RAW RECORDS
========

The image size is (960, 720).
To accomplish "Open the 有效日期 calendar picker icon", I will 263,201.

========

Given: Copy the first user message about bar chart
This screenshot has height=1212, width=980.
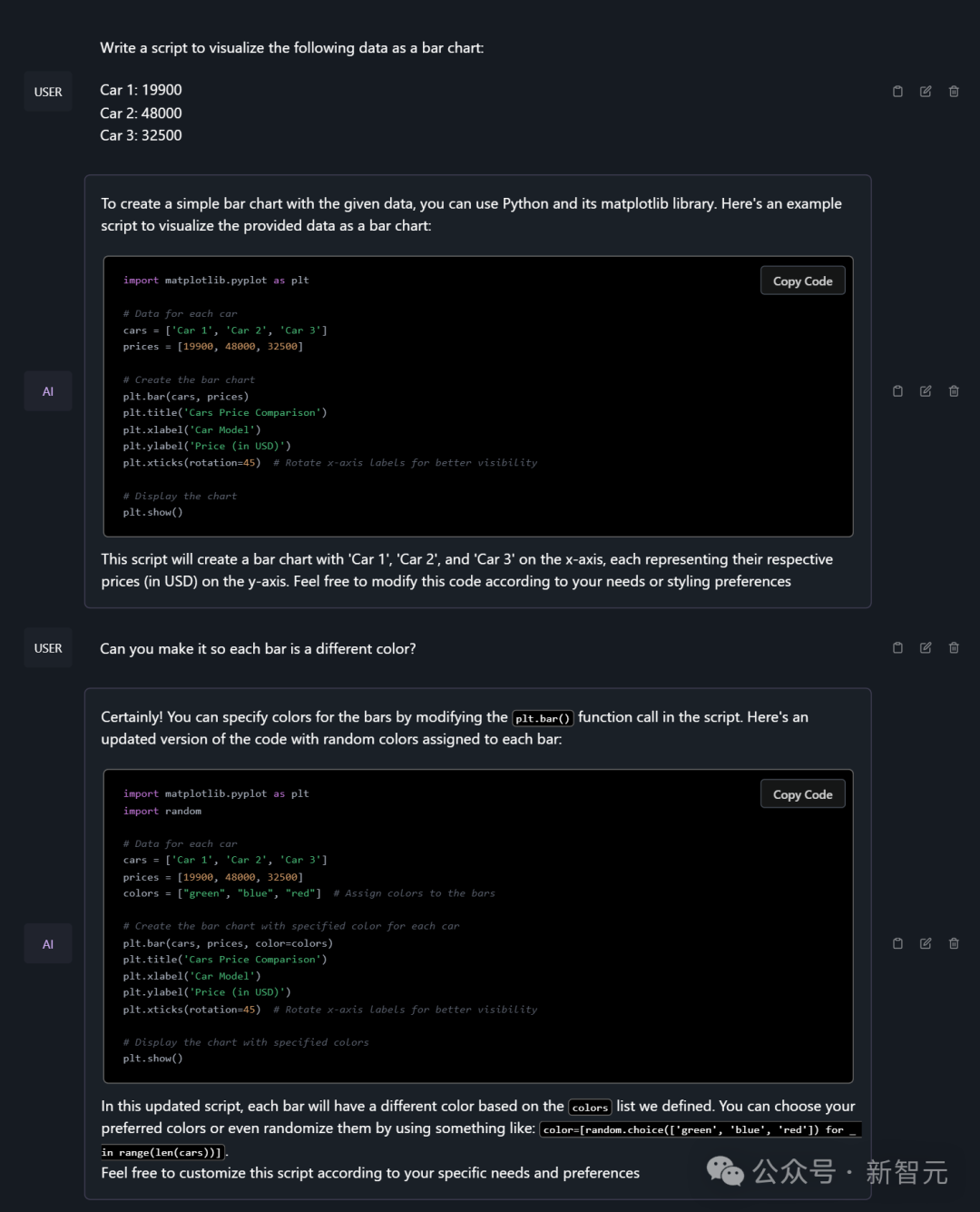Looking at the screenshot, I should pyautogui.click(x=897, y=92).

========

WORK INSTRUCTIONS
Take the lines from the one containing "The image size is (960, 720)." through the one containing "I will 263,201." and write them out again, swapping "calendar picker" for "date picker" and leaving everything else as it is.

EXERCISE RESPONSE
The image size is (960, 720).
To accomplish "Open the 有效日期 date picker icon", I will 263,201.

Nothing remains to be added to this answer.